A última poesia

A última poesia

O sabor que não acaba, é como degustar um mar de felicidade entre o Inverno e a Primavera, sem um intervalo, uma impactante boa disposição para se despedir dos palcos da solidão, dançar em cada canto da esquina, amar incondicionalmente, sem hesitação e medo. Os poetas bailam, convidando, também, os soldados, os mendigos, as zungueiras, os professores, etc., num ritmo onde os status sociais são esquecidos, onde o subordinado e o subordinante são apenas seres humanos, sem máscaras de superioridade ou de inferioridade, onde os preconceitos são removidos, a única raça é humana.

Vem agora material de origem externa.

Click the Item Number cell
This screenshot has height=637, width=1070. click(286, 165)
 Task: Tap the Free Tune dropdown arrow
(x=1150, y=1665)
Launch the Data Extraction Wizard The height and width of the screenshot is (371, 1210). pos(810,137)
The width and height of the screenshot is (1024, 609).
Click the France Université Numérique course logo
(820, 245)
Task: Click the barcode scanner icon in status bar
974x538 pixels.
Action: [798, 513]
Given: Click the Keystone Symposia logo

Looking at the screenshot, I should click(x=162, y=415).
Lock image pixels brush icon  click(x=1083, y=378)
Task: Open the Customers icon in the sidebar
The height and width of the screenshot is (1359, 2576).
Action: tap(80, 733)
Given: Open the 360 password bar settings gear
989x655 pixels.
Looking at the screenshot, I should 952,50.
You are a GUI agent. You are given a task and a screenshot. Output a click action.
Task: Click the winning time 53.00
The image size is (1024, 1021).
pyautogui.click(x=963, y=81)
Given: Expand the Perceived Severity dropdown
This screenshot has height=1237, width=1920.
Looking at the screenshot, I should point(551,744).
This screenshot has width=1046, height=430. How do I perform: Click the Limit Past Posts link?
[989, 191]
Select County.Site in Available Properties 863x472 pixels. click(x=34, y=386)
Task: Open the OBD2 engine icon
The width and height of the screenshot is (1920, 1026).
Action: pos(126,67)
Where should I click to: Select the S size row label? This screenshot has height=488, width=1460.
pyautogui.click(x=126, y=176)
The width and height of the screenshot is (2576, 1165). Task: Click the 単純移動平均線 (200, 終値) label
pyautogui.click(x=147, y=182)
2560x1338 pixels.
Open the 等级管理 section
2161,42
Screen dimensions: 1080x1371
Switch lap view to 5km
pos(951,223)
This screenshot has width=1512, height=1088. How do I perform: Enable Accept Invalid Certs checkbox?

Aqui a sociedade encontra um momento de “isenção de padrões”. «A poesia é a vida imaculada, apenas ela é capaz de atingir o mundo celestial, inocuamente». O sofrimento e as preocupações inexistem no baile de poesia, é um lugar de esquecimento, no qual as almas se voltam à «essência», ausência de qualquer «corrupção social, política, económica e cultural», essência cujas qualidades abarcam a simplicidade, a pureza etc. Não há margem de dúvida que, no baile de poesia, o humanismo sai triunfante, o ódio abatido, o amor resiliente. O baile de poesia é uma analogia ao mundo ideal platónico, aquele, segundo o filósofo, o verdadeiro, no qual a alma humana é incorruptível. Lugar máximo das coisas “puras”. Houve quem dissesse que o baile de poesia era apenas uma aspiração que não se concretiza, era utópico, assim como o paraíso, deve ser simplesmente algo “desejado”, tendo em vista a manutenção do bem que há no “coração humano”, coração este que assegura também a maldade.

Fora do baile de poesia visualizamos o mundo impuro, no qual as guerras e as catástrofes irrompem com aspirações das pessoas, impulsionam a solidão e aprisionam os sonhos. Tivemos há tempos más notícias, elas entristeceram-nos o âmago, não era fácil digerir aquela informação, contudo não tínhamos escolha senão aceitá-la tal como era. A notícia era sobre as oscilações da vontade de continuar a trilhar num universo repleto de maldade, no qual os inocentes – aqueles que nada têm a ver com causas – sofrem as consequências, pois não há piedade. Qualquer projecção que extrapole os cilindros da maldade num universo castrado da bondade é, deveras, quase impossível, a única forma de escapar dessa muralha é aderir ao “baile de poesia”, pois há lá uma realidade alternativa, mais encantadora, que esvazia todo peso que se traz, anula as forças negativas.

Olhando a realidade angolana, não ficaríamos estupefactos se as pessoas solicitassem um “baile de poesia”, para esquecer, pelo menos por alguns minutos, horas quiçá, que vivem num país que atrai ódio e vingança do ponto de vista sócio-político. A criminalidade alcançou o ápice por exiguidade de oportunidades, por frustrações, por desocupações da juventude etc. Houvesse quem dissesse que uma noção cujas políticas públicas inviabilizam as condições básicas de vida, torna-se um caos de criminalidade. Em suma, o baile de poesia é uma aspiração que permite raciocinar um universo humano despido de qualquer corrupção, é o ideal pelo qual se sonha, porém não se sabe que se alcança. Colocamos um talvez, uma possibilidade, uma esperança.